Unternehmensberaterin Martina Plag ebenso wenig: "Flexible Arbeitszeiten, Kinder- und Seniorenbetreuung, Frauenbeauftragte - das ist alles schon da. Aber es hat nicht zu qualitativen Veränderungen geführt." Sie sagt Firmenchefs: "Wenn ihr es wirklich wollt, dann fangt im Topmanagement an, Frauenförderung umzusetzen."

Gibt es nur männliche Kandidaten für einen Posten, läuft etwas falsch

Soll ein Posten besetzt werden und wieder einmal sind nur fünf männliche Kandidaten im Gespräch, müsse der Vorstand einschreiten und zusätzlich Kandidatinnen einfordern. "Nur so sehen das mittlere Management und die Personalleitung, dass es das Unternehmen ernst meint", betont Plag.

Allerdings müssen Frauen auch ihren Teil des Kuchens einfordern. "Sie könnten mutiger sein", findet Sylvia Tarves.

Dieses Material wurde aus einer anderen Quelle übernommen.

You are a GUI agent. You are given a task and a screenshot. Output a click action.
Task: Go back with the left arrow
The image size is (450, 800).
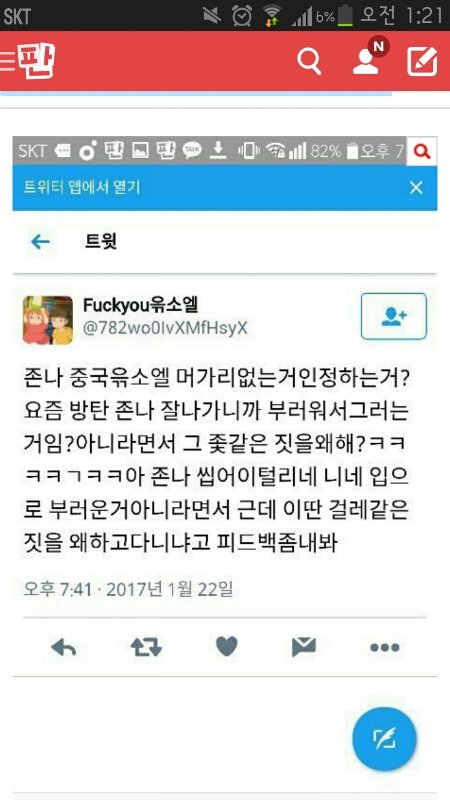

Die Beobachtung hat auch Martina Plag gemacht: "Männer laufen los und sagen 'Klar, mach ich!' Genau das will ein Chef hören." Frauen dagegen fehle oft der Mut, sich ins kalte Wasser zu werfen. "Sie arbeiten fleißig - und wollen sich entdecken lassen." Ein weiteres Hemmnis beim Aufstieg.

Martina Plags Rat an Frauen, die Karriere machen wollen, heißt deshalb: "Lernen Sie, sich selbst besser zu präsentieren, schmieden Sie Netzwerke und ertragen Sie auch mal Niederlagen - sie sind nicht persönlich gemeint."